* [CHALLENGE] Can you retype the records below word for word, from their first line through the line containing "Action: (95, 461)", with both ends included?

* [Item coordinate data]
┄┄┄┄┄┄┄┄┄┄┄┄┄┄┄┄┄┄┄┄

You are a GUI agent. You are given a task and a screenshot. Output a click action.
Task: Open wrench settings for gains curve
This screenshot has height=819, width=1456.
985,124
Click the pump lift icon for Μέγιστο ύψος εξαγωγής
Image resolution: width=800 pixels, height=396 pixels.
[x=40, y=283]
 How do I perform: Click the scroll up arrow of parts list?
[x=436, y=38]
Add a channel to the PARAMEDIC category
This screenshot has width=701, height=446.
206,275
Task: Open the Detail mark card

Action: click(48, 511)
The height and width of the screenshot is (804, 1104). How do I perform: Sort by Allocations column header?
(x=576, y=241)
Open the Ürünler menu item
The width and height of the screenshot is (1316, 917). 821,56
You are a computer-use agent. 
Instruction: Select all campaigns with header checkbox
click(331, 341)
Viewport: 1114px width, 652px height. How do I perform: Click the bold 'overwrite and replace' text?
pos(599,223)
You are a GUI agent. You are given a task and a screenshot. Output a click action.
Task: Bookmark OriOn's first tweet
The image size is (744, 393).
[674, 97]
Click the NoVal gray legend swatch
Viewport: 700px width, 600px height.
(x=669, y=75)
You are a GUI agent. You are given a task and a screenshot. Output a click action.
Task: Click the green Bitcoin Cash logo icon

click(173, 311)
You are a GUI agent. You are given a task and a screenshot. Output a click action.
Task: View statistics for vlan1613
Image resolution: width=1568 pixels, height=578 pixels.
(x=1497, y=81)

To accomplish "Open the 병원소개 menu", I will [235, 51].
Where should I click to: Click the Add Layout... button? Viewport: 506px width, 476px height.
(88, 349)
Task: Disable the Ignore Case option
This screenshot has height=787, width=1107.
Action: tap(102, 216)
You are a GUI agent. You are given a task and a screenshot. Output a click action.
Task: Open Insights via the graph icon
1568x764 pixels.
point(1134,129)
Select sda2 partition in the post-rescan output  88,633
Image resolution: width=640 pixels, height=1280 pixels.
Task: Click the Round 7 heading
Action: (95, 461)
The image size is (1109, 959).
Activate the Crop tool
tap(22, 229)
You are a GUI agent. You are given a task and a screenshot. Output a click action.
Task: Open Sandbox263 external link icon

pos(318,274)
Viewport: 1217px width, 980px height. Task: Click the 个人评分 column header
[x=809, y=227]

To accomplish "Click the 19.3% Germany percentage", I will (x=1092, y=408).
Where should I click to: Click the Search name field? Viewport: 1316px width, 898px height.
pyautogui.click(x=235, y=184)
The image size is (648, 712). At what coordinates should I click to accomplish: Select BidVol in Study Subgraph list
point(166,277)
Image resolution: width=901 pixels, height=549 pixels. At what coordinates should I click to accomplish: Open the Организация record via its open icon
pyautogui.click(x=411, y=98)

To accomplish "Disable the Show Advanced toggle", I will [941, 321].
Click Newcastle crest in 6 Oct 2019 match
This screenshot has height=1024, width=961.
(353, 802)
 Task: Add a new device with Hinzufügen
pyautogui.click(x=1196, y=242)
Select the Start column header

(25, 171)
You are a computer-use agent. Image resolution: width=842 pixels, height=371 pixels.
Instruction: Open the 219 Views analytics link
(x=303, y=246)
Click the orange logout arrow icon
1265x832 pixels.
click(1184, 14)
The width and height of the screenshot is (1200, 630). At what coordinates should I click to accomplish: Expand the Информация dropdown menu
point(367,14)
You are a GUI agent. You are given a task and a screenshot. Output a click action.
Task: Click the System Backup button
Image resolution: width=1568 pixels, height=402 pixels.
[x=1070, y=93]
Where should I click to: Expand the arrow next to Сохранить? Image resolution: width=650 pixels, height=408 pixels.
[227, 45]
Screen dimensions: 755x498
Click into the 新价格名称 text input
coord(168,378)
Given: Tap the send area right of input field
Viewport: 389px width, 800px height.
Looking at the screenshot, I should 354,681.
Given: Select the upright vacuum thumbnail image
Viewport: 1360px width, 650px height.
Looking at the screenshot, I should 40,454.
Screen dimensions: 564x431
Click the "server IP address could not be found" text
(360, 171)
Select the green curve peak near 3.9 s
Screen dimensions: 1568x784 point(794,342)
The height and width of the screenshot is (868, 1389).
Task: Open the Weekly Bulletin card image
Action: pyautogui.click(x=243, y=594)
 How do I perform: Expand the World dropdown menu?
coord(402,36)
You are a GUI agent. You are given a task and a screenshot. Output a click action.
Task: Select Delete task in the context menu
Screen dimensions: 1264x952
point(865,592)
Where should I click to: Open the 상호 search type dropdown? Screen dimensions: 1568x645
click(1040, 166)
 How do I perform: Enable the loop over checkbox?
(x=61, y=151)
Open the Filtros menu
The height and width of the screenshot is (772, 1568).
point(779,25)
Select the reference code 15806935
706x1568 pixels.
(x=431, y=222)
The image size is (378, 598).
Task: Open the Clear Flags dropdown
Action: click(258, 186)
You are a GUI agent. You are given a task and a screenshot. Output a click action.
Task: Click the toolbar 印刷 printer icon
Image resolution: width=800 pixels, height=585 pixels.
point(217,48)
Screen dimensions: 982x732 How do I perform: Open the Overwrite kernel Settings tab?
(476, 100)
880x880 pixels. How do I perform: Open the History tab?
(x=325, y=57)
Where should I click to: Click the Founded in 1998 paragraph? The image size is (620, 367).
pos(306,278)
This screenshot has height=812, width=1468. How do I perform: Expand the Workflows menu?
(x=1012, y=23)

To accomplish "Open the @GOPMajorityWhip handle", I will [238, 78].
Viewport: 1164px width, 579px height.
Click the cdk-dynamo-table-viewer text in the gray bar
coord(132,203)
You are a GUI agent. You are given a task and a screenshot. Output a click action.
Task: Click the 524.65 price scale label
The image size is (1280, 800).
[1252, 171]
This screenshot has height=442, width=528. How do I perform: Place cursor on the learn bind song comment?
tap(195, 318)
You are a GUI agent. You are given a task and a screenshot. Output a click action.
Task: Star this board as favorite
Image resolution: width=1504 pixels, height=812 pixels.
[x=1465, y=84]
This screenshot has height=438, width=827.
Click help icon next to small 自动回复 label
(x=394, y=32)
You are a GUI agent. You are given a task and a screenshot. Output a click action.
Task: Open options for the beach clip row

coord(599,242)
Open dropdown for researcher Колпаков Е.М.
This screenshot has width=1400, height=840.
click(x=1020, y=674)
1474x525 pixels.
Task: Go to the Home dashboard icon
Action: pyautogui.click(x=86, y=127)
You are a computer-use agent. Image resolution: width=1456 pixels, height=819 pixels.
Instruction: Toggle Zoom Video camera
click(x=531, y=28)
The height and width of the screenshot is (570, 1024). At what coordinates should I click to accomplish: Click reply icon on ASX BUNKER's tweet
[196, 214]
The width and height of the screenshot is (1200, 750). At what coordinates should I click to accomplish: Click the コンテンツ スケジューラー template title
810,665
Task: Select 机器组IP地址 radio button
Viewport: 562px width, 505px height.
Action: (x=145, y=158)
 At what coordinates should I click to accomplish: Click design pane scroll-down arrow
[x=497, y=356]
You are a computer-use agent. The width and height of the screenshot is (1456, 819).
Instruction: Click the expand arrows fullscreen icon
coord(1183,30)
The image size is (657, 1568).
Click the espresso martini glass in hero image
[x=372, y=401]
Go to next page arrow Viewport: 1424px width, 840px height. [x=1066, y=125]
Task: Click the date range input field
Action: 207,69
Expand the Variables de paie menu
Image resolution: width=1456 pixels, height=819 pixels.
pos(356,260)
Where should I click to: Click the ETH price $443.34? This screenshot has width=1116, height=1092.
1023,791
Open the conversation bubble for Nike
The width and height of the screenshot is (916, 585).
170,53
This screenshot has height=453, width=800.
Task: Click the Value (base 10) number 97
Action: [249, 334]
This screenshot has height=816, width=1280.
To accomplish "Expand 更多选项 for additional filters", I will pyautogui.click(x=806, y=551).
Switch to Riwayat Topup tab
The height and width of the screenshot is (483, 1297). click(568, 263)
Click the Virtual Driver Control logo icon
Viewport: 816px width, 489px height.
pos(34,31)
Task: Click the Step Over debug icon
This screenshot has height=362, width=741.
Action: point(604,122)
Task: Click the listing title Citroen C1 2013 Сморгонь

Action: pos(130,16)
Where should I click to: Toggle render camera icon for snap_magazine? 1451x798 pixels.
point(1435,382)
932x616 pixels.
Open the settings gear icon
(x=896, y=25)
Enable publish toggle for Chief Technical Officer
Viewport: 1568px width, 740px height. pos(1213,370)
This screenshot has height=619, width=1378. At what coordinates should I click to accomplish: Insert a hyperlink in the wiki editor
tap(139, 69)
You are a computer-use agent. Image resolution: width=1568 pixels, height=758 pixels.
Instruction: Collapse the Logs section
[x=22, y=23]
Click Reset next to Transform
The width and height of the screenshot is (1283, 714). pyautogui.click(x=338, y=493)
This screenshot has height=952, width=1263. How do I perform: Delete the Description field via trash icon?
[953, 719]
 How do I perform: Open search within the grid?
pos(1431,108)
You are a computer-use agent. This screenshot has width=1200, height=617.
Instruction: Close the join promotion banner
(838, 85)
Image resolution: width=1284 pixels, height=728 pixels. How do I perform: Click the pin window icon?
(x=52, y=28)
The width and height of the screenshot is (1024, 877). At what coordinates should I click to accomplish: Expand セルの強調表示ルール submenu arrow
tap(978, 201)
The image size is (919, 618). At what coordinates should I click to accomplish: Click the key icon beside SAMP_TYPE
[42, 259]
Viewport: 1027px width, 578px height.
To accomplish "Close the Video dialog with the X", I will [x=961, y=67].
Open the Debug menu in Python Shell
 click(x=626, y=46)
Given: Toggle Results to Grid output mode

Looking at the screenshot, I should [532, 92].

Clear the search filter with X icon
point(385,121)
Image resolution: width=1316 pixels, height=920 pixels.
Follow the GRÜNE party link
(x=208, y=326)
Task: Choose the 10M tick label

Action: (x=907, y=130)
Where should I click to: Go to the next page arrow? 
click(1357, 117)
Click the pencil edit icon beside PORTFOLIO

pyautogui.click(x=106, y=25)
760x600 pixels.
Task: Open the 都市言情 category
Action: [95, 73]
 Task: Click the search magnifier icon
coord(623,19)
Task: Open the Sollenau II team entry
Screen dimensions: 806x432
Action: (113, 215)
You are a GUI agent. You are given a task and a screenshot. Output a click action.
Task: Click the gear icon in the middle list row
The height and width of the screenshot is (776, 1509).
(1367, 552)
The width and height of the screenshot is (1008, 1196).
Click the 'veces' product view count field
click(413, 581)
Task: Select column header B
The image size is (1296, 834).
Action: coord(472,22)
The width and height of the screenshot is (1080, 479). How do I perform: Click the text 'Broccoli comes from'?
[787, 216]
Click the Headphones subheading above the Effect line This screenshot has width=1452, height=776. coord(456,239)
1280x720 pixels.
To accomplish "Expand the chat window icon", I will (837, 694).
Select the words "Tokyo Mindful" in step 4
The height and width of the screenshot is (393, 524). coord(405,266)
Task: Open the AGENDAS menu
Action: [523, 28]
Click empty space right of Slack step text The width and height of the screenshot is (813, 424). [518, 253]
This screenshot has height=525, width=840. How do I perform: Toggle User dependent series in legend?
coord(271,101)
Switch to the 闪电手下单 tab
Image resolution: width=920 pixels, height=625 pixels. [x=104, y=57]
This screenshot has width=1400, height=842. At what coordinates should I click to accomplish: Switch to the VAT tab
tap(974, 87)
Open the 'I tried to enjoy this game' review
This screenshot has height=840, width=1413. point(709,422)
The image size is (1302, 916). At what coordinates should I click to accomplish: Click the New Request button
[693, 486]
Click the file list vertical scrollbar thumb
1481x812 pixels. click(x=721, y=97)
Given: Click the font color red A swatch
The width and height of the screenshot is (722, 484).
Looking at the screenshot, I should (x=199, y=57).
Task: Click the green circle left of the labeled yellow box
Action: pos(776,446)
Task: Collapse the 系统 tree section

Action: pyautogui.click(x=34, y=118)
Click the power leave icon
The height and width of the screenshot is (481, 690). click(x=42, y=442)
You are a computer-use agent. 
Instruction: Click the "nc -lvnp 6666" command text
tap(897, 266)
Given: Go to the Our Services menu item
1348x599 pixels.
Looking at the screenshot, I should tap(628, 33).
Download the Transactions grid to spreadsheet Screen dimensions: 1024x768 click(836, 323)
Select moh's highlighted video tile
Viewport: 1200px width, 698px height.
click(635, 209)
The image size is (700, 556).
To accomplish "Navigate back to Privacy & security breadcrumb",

┄┄┄┄┄┄┄┄┄┄┄┄┄┄┄┄┄┄┄┄

* [SOLUTION FOR THIS TASK]
You are a GUI agent. You are given a task and a screenshot. Output a click action.
Task: Open wrench settings for gains curve
This screenshot has height=819, width=1456.
985,124
Click the pump lift icon for Μέγιστο ύψος εξαγωγής
Image resolution: width=800 pixels, height=396 pixels.
[x=40, y=283]
 How do I perform: Click the scroll up arrow of parts list?
[x=436, y=38]
Add a channel to the PARAMEDIC category
This screenshot has width=701, height=446.
206,275
Task: Open the Detail mark card

Action: click(48, 511)
The height and width of the screenshot is (804, 1104). How do I perform: Sort by Allocations column header?
(x=576, y=241)
Open the Ürünler menu item
The width and height of the screenshot is (1316, 917). 821,56
You are a computer-use agent. 
Instruction: Select all campaigns with header checkbox
click(331, 341)
Viewport: 1114px width, 652px height. How do I perform: Click the bold 'overwrite and replace' text?
pos(599,223)
You are a GUI agent. You are given a task and a screenshot. Output a click action.
Task: Bookmark OriOn's first tweet
The image size is (744, 393).
[674, 97]
Click the NoVal gray legend swatch
Viewport: 700px width, 600px height.
(x=669, y=75)
You are a GUI agent. You are given a task and a screenshot. Output a click action.
Task: Click the green Bitcoin Cash logo icon

click(173, 311)
You are a GUI agent. You are given a task and a screenshot. Output a click action.
Task: View statistics for vlan1613
Image resolution: width=1568 pixels, height=578 pixels.
(x=1497, y=81)

To accomplish "Open the 병원소개 menu", I will [235, 51].
Where should I click to: Click the Add Layout... button? Viewport: 506px width, 476px height.
(88, 349)
Task: Disable the Ignore Case option
This screenshot has height=787, width=1107.
Action: tap(102, 216)
You are a GUI agent. You are given a task and a screenshot. Output a click action.
Task: Open Insights via the graph icon
1568x764 pixels.
point(1134,129)
Select sda2 partition in the post-rescan output  88,633
Image resolution: width=640 pixels, height=1280 pixels.
Task: Click the Round 7 heading
Action: (95, 461)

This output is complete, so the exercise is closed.